To illustrate, let's edit your code
using(var stream = File.Open(newFilename, FileMode.CreateNew))
{
using(var reader = new BinaryReader(file.InputStream))
{
using(var writer = new BinaryWriter(stream))
{
var chunk = new byte[ChunkSize];
Int32 count;
while((count = reader.Read(chunk, 0, ChunkSize)) > 0)
{
writer.Write(chunk, 0, count);
}
} // here we dispose of writer, which disposes of stream
} // here we dispose of reader
} // here we dispose a stream, which was already disposed of by writer
To avoid this, just create the writer directly
using(var reader = new BinaryReader(file.InputStream))
{
using(var writer = new BinaryWriter( File.Open(newFilename, FileMode.CreateNew)))
{
var chunk = new byte[ChunkSize];
Int32 count;
while((count = reader.Read(chunk, 0, ChunkSize)) > 0)
{
writer.Write(chunk, 0, count);
}
} // here we dispose of writer, which disposes of its inner stream
} // here we dispose of reader
edit: to take into account what Eric Lippert is saying, there could indeed be a moment when the stream is only released by the finalizer if BinaryWriter throws an exception. According to the BinaryWriter code, that could occur in three cases
If (output Is Nothing) Then
Throw New ArgumentNullException("output")
End If
If (encoding Is Nothing) Then
Throw New ArgumentNullException("encoding")
End If
If Not output.CanWrite Then
Throw New ArgumentException(Environment.GetResourceString("Argument_StreamNotWritable"))
End If
if you didn't specify an output, ie if stream is null. That shouldn't be a problem since a null stream means no resources to dispose of :)
if you didn't specify an encoding. since we don't use the constructor form where the encoding is specified, there should be no problem here either (i didn't look into the encoding contructor too much, but an invalid codepage can throw)
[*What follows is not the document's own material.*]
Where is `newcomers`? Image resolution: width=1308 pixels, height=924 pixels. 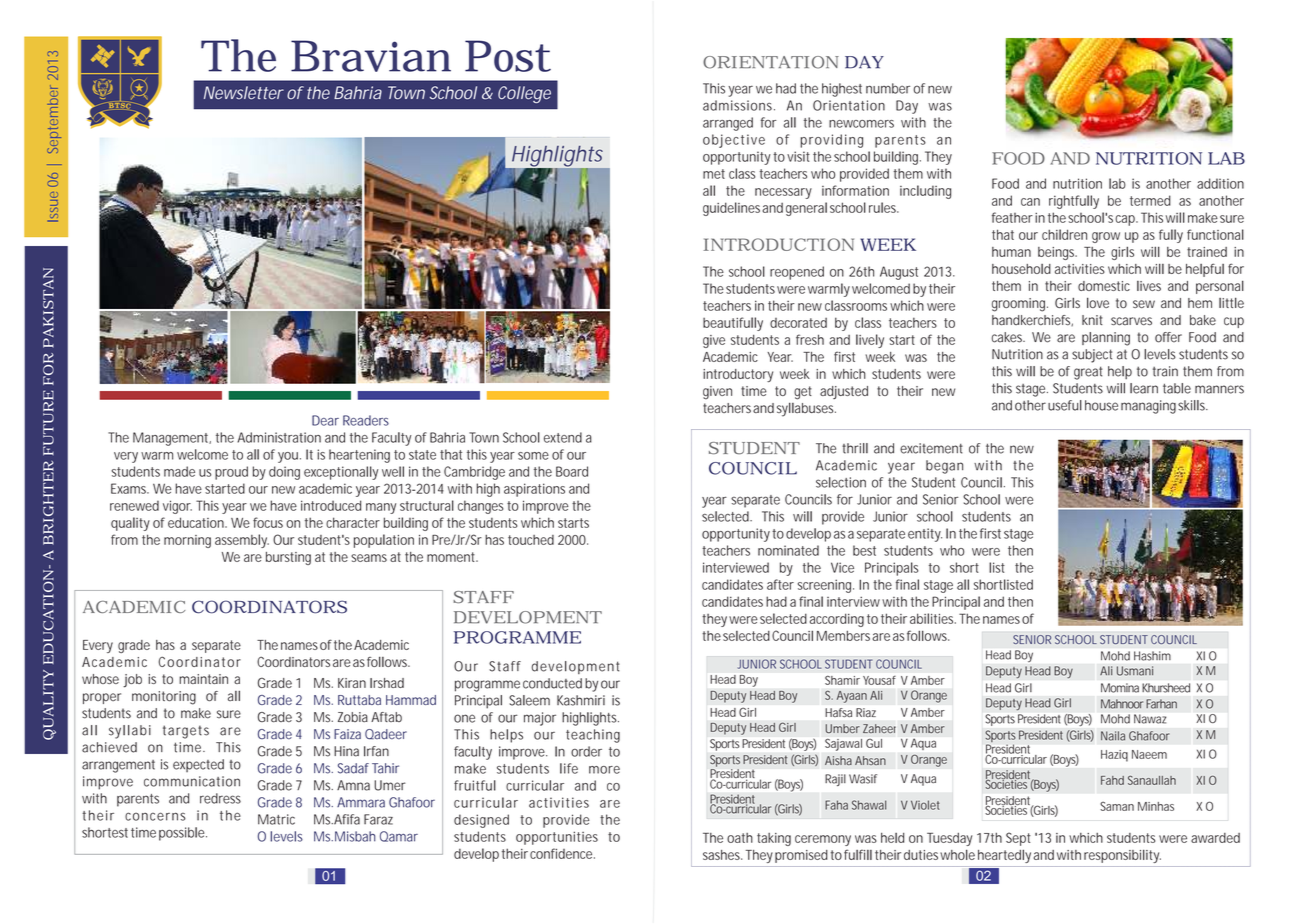
newcomers is located at coordinates (861, 124).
if you don't pass a writable stream. That should be caught quite quickly during development...
Anyway, good point, hence the edit :)
The BinaryReader/BinaryWriter will dispose the underlying stream for you when it disposes. You don't need to do it explicitly.
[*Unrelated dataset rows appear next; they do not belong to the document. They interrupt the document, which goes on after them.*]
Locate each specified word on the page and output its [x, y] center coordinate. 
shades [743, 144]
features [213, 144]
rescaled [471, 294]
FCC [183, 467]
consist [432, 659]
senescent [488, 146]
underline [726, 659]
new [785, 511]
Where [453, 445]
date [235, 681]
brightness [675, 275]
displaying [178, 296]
To fix it you can remove the using around the Stream itself.
A proper implementation of Dispose is explicitly required not to care if it's been called more than once on the same object. While multiple calls to Dispose are sometimes indicative of logic problems or code which could be better written, the only way I would improve the original posted code would be to convince Microsoft to add an option to BinaryReader and BinaryWriter instructing them not to dispose their passed-in stream (and then use that option). Otherwise, the code required to ensure the file gets closed even if the reader or writer throws in its constructor would be sufficiently ugly that simply letting the file get disposed more than once would seem cleaner.
Your writer will dispose your stream, always.
Suppress CA2202 whenever you are sure that the object in question handles multiple Dispose calls correctly and that your control flow is impeccably readable. BCL objects generally implement Dispose correctly. Streams are famous for that.
But don't necessarily trust third party or your own streams if you don't have unit tests probing that scenario yet. An API which returns a Stream may be returning a fragile subclass.